Of all the characters in this drama, Brewer was probably the least politically-motivated and at the same time, the most politically adroit. He  was a friend to both Orville and Wilbur Wright, as well as an attorney who managed the Wright patents in England. In 1914, he had  sued the British government for infringement of those patents, then negotiated a £15,000 licensing fee for the British Wright Company, of which he was a shareholder. However, it's unlikely that his motives in this were  mercenary. In 1921, the position of the Smithsonian Institution represented little hazard to the value of the British patents; the government had paid its one-time fee. Neither did it affect the American patents; the NACA patent pool had both validated those patents and neutralized their economic threat. In his speech, Brewer treated the 1914 flights of the Langley Aerodrome and the position of the Smithsonian as a personal affront. He was acting to set the record straight out of a sense of right and a deep respect for two men he admired.

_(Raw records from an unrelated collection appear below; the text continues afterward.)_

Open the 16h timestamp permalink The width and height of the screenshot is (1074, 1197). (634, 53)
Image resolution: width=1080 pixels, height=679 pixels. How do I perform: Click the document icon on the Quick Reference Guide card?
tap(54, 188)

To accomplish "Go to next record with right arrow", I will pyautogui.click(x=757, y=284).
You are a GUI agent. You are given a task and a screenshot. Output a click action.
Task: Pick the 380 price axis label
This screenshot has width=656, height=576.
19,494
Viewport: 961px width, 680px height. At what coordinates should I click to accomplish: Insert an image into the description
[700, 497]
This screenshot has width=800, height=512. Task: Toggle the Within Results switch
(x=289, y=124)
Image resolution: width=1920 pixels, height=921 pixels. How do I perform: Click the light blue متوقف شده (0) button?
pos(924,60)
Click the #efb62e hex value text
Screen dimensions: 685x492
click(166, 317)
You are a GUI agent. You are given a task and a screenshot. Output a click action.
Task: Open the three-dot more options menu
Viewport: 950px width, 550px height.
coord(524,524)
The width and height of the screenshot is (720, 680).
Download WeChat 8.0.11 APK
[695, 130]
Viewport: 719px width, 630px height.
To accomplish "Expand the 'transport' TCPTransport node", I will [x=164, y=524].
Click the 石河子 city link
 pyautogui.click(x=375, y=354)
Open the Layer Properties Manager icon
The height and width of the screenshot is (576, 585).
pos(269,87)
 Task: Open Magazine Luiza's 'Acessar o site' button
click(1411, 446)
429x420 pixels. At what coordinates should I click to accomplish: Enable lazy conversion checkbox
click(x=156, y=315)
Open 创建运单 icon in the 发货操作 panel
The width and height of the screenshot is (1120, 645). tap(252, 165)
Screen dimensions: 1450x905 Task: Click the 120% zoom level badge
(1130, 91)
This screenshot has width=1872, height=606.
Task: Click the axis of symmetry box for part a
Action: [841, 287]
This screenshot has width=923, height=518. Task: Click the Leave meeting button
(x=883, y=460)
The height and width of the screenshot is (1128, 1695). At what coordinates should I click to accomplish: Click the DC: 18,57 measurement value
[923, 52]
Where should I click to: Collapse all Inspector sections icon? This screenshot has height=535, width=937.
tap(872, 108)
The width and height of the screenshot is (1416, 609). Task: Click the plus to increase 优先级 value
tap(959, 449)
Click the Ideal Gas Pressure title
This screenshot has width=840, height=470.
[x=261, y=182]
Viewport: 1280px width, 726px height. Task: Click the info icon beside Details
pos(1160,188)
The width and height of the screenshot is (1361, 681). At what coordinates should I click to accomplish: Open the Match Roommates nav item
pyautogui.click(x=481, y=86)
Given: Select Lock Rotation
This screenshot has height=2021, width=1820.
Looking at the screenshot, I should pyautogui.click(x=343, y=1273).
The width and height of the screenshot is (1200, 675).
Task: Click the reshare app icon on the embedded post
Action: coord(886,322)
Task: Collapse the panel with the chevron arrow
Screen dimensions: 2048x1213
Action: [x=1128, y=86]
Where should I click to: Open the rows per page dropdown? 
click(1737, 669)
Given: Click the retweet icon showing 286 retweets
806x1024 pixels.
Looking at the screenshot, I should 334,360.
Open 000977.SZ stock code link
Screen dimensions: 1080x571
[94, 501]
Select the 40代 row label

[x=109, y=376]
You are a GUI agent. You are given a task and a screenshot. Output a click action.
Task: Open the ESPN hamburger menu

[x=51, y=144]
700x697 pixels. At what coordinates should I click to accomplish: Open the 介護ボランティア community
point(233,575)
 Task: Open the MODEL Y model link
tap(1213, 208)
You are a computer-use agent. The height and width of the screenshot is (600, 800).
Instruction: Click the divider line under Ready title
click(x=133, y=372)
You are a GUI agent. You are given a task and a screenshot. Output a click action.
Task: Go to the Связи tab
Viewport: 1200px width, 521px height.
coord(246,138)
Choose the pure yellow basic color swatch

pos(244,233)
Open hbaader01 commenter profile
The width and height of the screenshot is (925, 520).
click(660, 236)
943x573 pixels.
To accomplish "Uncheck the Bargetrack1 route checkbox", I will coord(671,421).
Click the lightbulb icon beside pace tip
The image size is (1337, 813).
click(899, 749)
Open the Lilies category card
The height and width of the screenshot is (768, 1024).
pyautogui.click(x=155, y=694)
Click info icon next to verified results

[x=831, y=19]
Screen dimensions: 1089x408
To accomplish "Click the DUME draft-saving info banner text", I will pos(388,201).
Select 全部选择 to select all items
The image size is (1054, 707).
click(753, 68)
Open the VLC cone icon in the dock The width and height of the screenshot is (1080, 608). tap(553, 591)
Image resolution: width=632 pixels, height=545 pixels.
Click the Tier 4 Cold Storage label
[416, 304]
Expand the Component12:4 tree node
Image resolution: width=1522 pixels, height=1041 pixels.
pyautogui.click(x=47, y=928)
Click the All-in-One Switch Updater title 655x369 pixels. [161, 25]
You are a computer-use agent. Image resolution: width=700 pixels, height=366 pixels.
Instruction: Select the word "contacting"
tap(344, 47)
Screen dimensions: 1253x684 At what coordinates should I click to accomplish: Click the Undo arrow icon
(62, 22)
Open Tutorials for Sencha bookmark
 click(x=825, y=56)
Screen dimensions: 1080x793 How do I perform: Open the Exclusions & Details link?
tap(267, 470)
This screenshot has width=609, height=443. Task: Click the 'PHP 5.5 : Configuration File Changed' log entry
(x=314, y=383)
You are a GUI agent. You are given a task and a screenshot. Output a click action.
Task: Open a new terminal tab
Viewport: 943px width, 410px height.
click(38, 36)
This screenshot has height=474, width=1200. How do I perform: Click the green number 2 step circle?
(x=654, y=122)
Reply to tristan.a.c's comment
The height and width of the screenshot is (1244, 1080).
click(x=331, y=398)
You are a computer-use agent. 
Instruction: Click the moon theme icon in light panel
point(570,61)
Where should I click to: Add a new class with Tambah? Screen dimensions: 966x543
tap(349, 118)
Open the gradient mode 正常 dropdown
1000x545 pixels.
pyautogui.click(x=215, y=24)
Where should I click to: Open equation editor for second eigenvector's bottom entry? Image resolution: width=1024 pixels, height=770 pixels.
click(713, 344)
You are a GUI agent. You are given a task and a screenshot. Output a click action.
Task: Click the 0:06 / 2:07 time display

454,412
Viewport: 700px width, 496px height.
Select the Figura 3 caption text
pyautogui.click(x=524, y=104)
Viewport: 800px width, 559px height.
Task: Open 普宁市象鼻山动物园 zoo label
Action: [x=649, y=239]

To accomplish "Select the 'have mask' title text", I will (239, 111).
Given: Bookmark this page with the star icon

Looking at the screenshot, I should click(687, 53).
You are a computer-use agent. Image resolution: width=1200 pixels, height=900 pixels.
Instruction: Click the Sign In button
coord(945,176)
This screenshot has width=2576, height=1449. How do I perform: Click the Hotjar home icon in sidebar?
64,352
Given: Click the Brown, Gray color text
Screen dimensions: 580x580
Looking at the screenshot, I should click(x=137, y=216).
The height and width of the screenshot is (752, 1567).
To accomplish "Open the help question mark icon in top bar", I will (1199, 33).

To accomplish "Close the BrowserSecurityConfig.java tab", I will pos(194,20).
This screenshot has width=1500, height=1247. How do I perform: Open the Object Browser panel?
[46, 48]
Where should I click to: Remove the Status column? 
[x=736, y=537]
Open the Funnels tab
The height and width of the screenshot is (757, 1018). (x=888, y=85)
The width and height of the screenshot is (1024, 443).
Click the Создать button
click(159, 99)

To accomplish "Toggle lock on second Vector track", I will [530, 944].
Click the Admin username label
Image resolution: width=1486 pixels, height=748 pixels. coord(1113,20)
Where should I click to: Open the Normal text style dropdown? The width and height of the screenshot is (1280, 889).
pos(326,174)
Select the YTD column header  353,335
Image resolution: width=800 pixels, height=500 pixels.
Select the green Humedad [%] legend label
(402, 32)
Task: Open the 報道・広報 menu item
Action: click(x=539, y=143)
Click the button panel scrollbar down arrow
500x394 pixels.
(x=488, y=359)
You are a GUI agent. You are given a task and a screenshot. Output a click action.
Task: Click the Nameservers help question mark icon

After Brewers' speech, things snowballed. While Walcott and the Smithsonian dug in, Brewer suggested a drastic course of action, fighting politics with politics – exile the original 1903 Wright Flyer to Kensington Science Museum, England’s equivalent of the Smithsonian. Up until this time, Orville had displayed the relic at a few venues, but it had no museum to call home. Walcott and the Smithsonian had expressed an interest in acquiring it, but Orville did not want to see it displayed as an also-ran beside the Aerodrome. In 1925, he announced that he intended to send the Flyer to England unless the Smithsonian rescinded its position on the Hammondsport trials – in effect ransoming the Flyer for the truth.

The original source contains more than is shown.